Excerpted passage: Begin

Melanie: What an amazing program and certainly something that can help the community directly. What does the future look like for the Bradshaw Institute? What are you hoping to accomplish in the next five years?

Dr. Sease: That is a great question. I think as we think about the paradigm shift in population health and prevention, we think about the word in pediatrics -- we use the term creating health. So, I think creating health for children in our communities is going to require us to really rewrite the narrative on health beyond the traditional healthcare provider. So, I trained to see patients in an office, and now we're having to train our residents and medical students to think about taking care of their patients outside of the walls of the hospital. So, to do that, we really have to think about a continuum of care. You have to provide solutions that work, really looking at health through a relational end, not only through the medical providers, but to the communities that they serve -- how do we collaborate better with them, and I think the Bradshaw Institute for Community Child Health and Advocacy is going to serve as the catalyst in our community -- our pediatric community -- to really optimize child health and development. We're going to focus on reduction of high-cost care and ultimately foster a healthy child into a healthy adult. So, that's where I see us going. We have a lot of work ahead, but I think we have the right infrastructure in place to be able to do that.

Melanie: What can you tell us about the Bradshaw family?

Excerpted passage: End
Available data: Begin

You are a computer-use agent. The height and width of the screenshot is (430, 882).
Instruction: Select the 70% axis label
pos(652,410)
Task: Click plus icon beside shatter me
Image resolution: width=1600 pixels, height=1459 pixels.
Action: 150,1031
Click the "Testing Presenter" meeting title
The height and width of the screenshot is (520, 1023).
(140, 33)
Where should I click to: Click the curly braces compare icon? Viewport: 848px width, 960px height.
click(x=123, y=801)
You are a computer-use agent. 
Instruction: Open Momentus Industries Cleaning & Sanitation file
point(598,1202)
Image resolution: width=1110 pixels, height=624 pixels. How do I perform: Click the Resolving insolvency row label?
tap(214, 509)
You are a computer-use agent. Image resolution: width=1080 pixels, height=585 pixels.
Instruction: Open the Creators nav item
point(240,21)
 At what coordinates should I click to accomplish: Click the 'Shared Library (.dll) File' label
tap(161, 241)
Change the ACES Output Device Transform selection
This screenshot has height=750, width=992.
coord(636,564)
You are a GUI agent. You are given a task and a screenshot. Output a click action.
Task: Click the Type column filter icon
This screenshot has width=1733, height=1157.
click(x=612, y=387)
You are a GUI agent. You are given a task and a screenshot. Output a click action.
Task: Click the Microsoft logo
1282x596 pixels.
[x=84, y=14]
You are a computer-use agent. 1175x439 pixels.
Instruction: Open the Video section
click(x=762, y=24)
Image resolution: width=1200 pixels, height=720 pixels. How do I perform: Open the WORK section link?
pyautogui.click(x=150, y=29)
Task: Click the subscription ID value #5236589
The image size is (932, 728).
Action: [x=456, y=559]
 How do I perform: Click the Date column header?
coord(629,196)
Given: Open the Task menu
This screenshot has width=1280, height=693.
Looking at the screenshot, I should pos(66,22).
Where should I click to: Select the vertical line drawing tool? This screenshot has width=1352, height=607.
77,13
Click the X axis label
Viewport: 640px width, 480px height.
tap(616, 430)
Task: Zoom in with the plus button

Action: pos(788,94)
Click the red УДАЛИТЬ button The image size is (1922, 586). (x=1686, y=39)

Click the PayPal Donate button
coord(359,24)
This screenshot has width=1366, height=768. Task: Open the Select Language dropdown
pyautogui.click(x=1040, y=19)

Available data: End

Instructions for the task = Transcribe the Bradshaw Institute interview word for word, starting at "Melanie: What an" and ending at "next five years?".

Output below =
Melanie: What an amazing program and certainly something that can help the community directly. What does the future look like for the Bradshaw Institute? What are you hoping to accomplish in the next five years?